Vannacht is het zover. Om precies middernacht verlaten de Britten de Europese Unie. Maar niet echt. Er volgt eerst nog een transitieperiode van elf maanden, waarin er eigenlijk niet zo heel veel verandert.
Wat er nu is geregeld is vooral politiek en juridisch van aard: er is een overeenkomst over de eindafrekening van de Britten, er is een grens bepaald tussen Ierland en Noord-Ierland (in de Ierse zee) en er gelden andere regels voor Britse burgers in de EU en EU-burgers in het VK. Ook doen de Britten niet meer mee aan de Europese instituties, zoals het Europees parlement.
Economisch verandert er echter niet veel. De komende elf maanden geniet het Verenigd Koninkrijk nog gewoon van de voordelen van de interne Europese markt. Wat er daarna gebeurt, is afwachten. De EU staat open voor verlenging van de transitiefase en als er geen oplossing komt zal premier Boris Johnson daar wellicht mee akkoord gaan.
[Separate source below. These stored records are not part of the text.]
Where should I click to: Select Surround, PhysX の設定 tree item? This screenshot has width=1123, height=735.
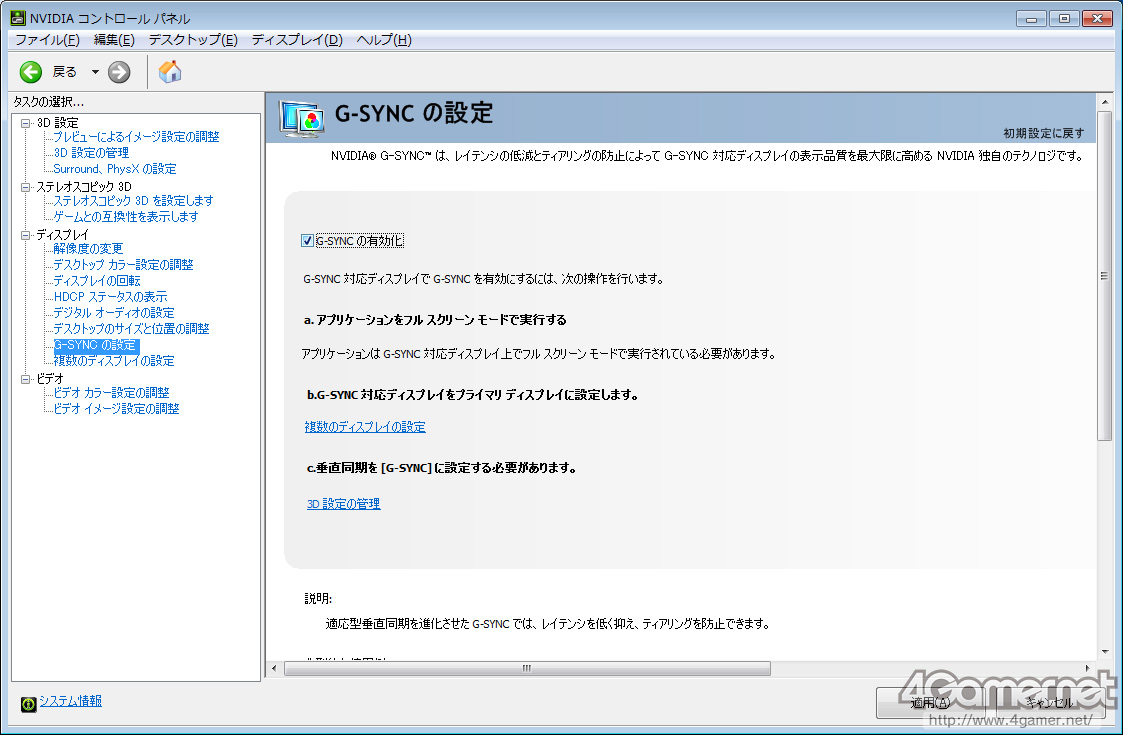pos(114,169)
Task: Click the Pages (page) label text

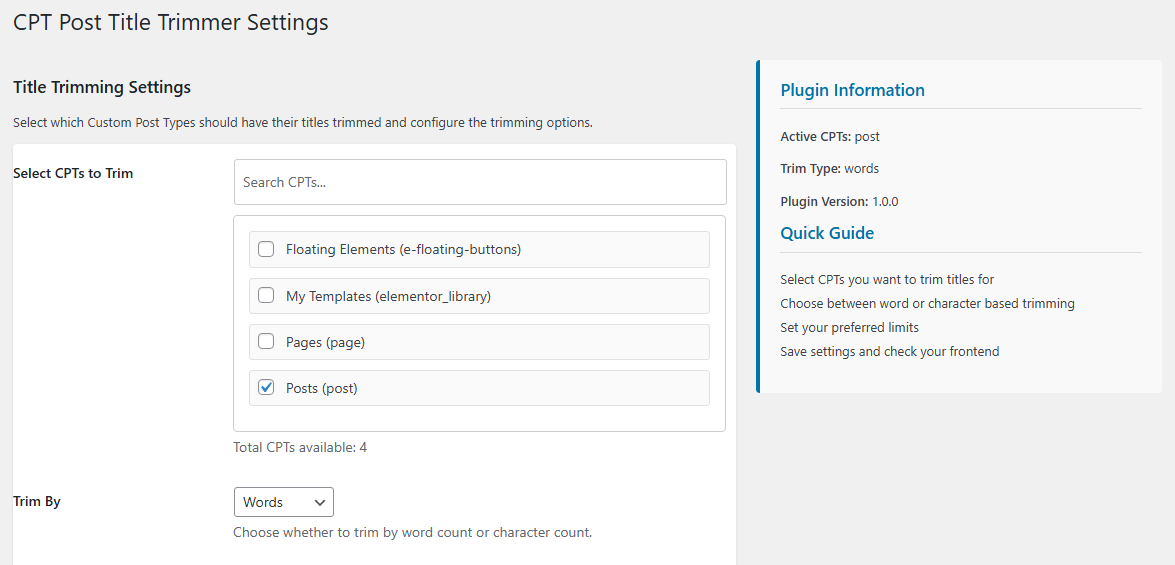Action: coord(325,342)
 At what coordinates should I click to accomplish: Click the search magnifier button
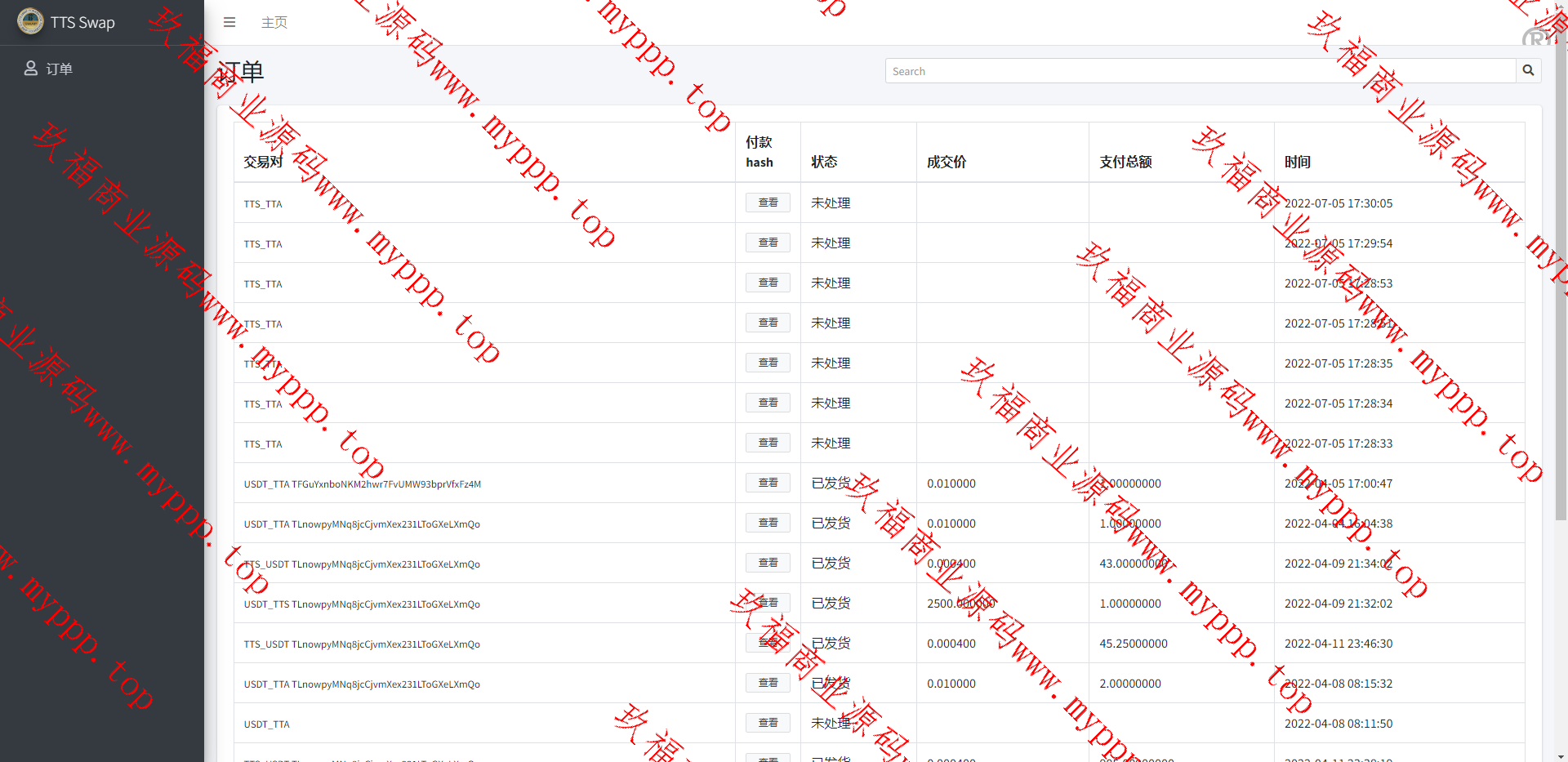pos(1528,71)
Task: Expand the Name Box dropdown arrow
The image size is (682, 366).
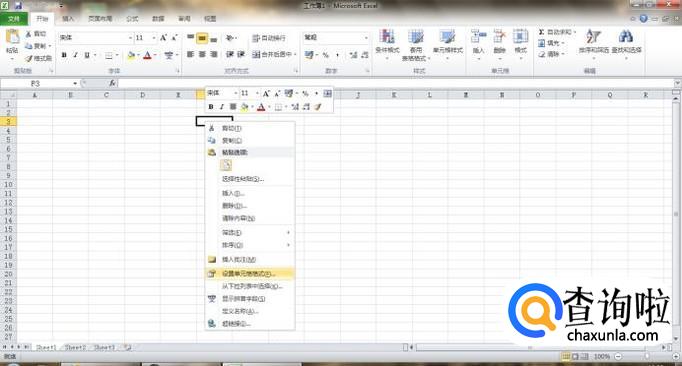Action: pyautogui.click(x=75, y=83)
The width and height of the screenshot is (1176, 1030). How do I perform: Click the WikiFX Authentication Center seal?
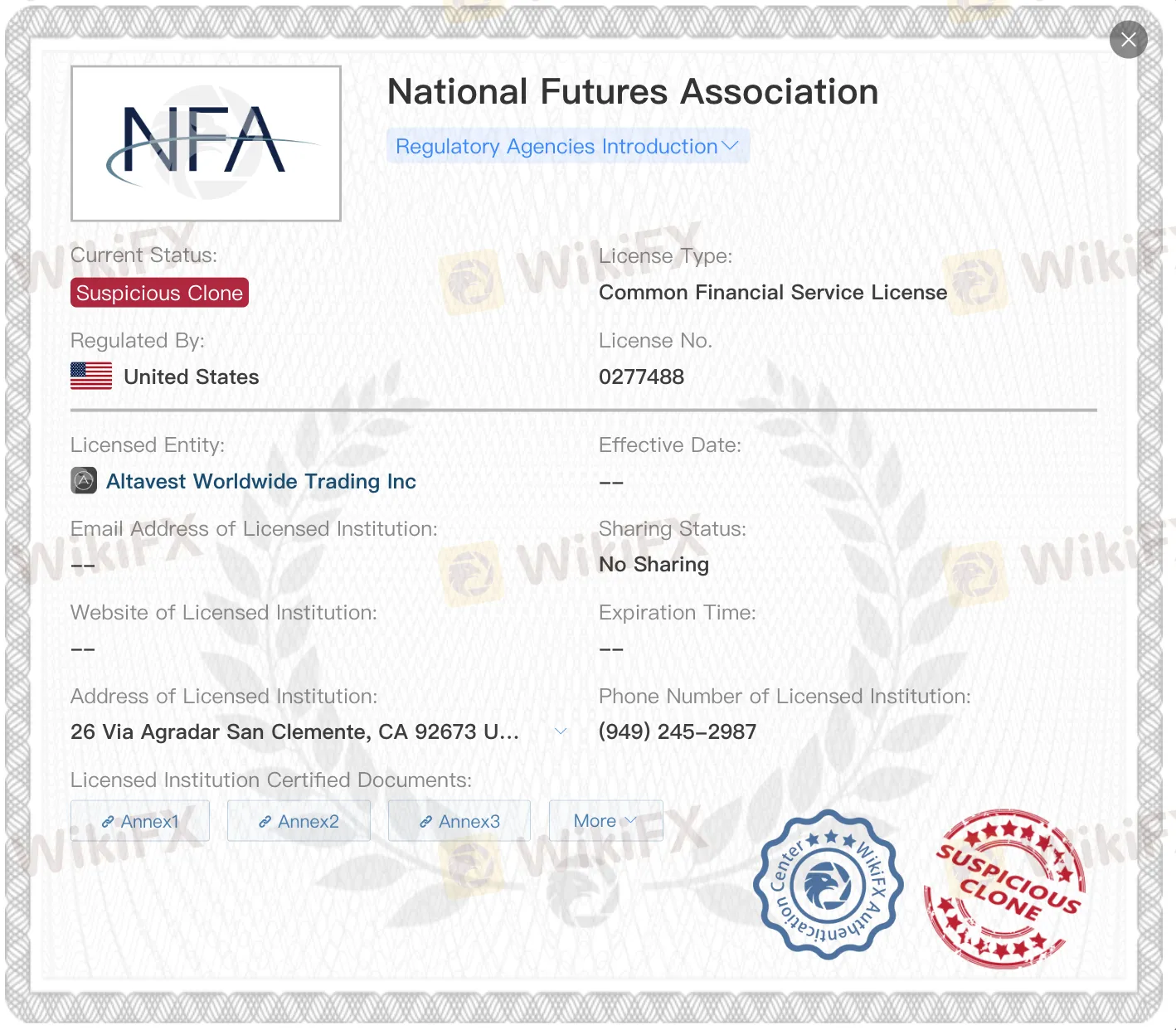click(828, 892)
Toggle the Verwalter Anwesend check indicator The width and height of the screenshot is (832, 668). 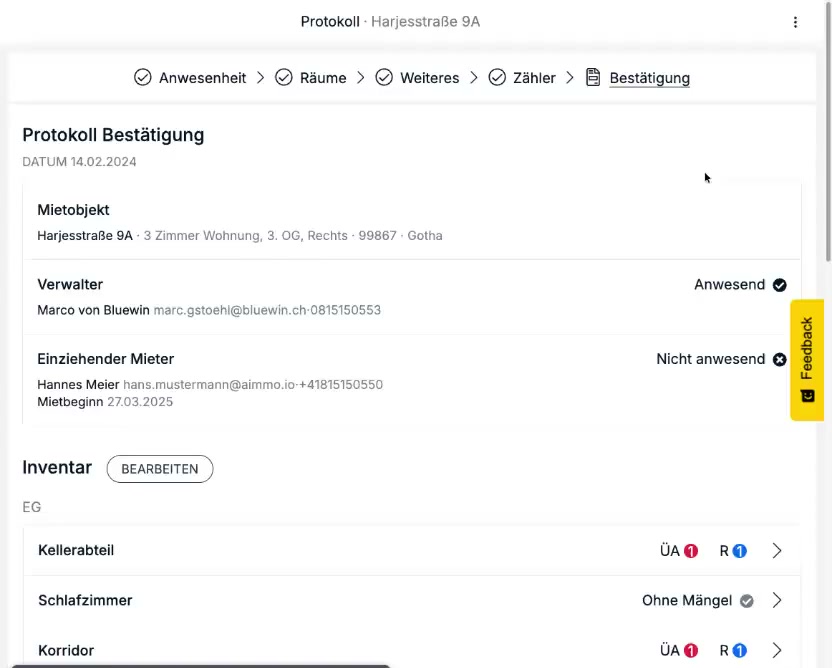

Johnson staat voor een dilemma: een harde Brexit zonder handelsdeal kost het Verenigd Koninkrijk het komende decennium
120 miljard pond per jaar, maar binnen elf maanden tot een deal komen, die beter uitpakt voor de Britse economie, lijkt ook niet haalbaar. Uitstellen kan, maar dan is van een echte Brexit geen sprake en zal de kiezer Johnson wellicht afrekenen op het gebrek aan resultaat.